--- Work request ---
In the data below, find the line containing "Instruction: Open the Database", then set down that line and every later line up to and including the line containing "Expand microphone audio", exactly.

(Stored data entries)
· · ·

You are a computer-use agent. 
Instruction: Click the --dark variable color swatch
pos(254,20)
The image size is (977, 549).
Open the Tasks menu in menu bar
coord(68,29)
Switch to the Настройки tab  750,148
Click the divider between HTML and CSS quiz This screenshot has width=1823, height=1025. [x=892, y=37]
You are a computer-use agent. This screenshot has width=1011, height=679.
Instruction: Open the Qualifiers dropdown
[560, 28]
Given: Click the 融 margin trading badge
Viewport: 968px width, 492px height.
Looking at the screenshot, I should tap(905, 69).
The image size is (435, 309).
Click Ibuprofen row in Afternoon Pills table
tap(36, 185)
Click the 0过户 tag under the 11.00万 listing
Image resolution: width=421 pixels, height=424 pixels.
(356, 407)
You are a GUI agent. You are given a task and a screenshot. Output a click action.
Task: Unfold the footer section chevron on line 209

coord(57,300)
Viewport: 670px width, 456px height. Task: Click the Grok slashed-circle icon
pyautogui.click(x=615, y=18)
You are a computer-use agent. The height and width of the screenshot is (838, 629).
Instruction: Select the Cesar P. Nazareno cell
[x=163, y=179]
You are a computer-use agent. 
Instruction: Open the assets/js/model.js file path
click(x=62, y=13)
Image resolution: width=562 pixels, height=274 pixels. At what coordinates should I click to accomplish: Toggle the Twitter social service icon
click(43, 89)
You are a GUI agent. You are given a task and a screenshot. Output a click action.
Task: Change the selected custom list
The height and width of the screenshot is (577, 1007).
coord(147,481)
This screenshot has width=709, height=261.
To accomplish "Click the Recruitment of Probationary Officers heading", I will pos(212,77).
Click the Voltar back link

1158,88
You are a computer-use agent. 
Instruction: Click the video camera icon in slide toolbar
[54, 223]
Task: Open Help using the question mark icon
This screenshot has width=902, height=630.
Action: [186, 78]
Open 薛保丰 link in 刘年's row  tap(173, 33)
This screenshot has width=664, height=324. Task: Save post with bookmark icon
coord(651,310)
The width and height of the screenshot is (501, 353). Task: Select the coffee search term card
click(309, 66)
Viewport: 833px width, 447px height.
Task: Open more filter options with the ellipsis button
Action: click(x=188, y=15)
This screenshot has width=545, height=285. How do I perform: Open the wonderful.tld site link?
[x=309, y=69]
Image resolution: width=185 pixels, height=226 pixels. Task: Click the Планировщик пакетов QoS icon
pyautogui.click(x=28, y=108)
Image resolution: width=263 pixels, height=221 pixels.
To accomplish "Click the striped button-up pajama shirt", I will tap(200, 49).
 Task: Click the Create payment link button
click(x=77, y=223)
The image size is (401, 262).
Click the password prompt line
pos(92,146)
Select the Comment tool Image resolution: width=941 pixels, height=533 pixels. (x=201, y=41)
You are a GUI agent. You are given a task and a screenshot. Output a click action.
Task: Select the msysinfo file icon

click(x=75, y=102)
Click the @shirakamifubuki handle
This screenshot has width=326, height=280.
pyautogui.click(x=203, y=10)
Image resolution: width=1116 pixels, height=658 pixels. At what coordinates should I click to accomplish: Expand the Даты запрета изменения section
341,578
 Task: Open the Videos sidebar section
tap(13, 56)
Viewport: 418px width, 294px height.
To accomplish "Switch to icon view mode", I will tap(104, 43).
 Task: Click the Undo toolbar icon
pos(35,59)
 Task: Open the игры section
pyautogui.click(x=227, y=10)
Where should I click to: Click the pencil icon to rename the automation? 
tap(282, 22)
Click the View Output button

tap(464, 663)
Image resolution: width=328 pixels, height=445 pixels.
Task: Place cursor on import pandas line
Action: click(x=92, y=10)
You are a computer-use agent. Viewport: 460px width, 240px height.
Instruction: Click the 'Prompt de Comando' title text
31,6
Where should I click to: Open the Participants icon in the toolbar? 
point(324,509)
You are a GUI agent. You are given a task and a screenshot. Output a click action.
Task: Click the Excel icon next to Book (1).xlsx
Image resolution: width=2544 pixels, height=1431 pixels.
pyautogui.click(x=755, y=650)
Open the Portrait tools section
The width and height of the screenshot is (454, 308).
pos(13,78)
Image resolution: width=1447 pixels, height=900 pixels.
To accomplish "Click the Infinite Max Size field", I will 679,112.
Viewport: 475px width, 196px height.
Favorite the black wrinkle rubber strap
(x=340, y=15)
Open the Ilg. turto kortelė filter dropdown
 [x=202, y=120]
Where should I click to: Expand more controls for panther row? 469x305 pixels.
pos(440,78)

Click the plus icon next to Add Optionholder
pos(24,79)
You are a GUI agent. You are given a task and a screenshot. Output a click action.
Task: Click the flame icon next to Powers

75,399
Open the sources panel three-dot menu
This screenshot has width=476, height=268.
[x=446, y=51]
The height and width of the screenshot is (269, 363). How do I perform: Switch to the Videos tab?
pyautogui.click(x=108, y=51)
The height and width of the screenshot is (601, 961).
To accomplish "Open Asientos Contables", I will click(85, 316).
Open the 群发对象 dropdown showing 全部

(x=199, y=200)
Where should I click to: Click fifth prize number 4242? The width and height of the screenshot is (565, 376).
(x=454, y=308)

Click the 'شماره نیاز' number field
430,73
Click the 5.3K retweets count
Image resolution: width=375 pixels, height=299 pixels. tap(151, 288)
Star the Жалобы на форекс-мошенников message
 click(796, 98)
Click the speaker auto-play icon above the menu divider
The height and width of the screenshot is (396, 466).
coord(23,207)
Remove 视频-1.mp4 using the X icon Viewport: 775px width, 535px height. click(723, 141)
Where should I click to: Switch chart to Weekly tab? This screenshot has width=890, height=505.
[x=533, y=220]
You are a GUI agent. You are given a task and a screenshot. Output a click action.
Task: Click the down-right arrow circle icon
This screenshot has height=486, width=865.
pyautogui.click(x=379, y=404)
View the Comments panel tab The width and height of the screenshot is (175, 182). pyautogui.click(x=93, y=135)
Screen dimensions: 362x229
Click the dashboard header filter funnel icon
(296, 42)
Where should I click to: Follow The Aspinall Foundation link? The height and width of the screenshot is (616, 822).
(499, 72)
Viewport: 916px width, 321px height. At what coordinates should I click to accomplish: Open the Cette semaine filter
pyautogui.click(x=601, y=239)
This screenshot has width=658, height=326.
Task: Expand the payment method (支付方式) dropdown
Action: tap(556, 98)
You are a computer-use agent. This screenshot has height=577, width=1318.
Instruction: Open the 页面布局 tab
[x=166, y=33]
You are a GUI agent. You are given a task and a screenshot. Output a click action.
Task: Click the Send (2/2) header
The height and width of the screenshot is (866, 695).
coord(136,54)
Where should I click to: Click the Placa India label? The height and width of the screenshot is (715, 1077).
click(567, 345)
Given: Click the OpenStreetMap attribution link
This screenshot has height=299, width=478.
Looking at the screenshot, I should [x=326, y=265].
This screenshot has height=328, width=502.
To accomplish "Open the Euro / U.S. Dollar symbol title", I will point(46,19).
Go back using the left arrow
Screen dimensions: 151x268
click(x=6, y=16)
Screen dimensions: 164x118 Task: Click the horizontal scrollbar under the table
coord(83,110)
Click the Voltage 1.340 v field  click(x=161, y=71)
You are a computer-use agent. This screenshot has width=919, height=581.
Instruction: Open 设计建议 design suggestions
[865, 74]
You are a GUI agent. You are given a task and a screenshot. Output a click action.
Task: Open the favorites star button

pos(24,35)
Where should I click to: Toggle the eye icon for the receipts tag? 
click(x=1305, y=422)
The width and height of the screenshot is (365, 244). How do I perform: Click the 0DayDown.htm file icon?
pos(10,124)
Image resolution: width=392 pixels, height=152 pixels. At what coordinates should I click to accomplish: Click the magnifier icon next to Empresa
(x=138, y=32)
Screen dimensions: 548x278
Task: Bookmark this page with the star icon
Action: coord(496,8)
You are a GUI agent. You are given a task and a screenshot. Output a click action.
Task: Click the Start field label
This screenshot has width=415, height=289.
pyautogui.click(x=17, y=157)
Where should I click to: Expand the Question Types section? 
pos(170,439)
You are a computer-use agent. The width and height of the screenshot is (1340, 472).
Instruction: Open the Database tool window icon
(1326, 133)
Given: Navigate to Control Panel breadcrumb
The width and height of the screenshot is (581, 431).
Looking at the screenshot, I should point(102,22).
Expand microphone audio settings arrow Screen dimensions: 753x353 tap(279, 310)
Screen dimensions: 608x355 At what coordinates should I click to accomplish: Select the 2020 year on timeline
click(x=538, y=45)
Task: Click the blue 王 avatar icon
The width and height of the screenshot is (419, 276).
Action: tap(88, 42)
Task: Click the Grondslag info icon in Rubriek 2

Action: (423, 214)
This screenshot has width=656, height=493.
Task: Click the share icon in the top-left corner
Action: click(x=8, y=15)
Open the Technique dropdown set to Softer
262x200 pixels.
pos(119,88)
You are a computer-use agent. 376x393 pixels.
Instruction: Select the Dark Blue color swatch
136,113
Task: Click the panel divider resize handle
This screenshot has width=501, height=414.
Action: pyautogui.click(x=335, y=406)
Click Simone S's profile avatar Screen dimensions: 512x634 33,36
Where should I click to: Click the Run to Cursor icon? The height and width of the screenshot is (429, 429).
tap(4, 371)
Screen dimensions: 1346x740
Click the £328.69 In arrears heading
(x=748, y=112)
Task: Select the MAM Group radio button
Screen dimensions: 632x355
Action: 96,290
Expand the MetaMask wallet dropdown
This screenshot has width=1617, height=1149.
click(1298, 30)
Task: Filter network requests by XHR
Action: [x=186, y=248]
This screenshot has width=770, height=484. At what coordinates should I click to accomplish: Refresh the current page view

· · ·

--- Solved problem ---
Instruction: Open the Database tool window icon
(1326, 133)
Given: Navigate to Control Panel breadcrumb
The width and height of the screenshot is (581, 431).
Looking at the screenshot, I should point(102,22).
Expand microphone audio settings arrow Screen dimensions: 753x353 tap(279, 310)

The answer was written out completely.